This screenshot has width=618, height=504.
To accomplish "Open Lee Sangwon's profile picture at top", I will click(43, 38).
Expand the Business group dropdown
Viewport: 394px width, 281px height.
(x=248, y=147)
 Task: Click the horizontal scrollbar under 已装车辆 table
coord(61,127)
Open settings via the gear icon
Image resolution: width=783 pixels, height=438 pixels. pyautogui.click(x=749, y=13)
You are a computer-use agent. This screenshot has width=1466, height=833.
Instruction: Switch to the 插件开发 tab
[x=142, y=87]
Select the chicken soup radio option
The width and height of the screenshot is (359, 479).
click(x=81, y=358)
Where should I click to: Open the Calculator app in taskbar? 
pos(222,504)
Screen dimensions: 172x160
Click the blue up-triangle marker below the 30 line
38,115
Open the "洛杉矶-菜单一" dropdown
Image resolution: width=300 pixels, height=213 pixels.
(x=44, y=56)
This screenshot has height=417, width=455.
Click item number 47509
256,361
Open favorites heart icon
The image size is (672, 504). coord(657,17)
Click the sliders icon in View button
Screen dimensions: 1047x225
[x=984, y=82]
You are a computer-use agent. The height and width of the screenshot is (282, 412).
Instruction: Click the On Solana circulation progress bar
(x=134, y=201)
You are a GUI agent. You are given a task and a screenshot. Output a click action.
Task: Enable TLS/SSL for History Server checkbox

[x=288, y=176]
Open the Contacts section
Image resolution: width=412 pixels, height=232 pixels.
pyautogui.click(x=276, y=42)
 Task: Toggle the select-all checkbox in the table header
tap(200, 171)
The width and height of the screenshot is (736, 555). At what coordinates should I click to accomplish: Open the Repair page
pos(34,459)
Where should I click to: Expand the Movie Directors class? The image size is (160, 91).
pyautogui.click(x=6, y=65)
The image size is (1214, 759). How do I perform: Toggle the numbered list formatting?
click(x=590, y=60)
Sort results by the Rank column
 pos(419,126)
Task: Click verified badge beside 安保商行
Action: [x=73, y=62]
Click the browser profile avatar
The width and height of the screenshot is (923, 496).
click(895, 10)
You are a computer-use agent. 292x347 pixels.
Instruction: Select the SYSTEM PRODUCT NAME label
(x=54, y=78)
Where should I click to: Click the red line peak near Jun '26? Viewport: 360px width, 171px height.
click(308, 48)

══════════════════════════════

» TASK GOAL:
Copy out only the lines of the records above from the one with "Open favorites heart icon" through the one with "Open the Contacts section", exactly as they stand, both included.

» RESPONSE FOR THIS EXERCISE:
Open favorites heart icon
The image size is (672, 504). coord(657,17)
Click the sliders icon in View button
Screen dimensions: 1047x225
[x=984, y=82]
You are a computer-use agent. The height and width of the screenshot is (282, 412).
Instruction: Click the On Solana circulation progress bar
(x=134, y=201)
You are a GUI agent. You are given a task and a screenshot. Output a click action.
Task: Enable TLS/SSL for History Server checkbox

[x=288, y=176]
Open the Contacts section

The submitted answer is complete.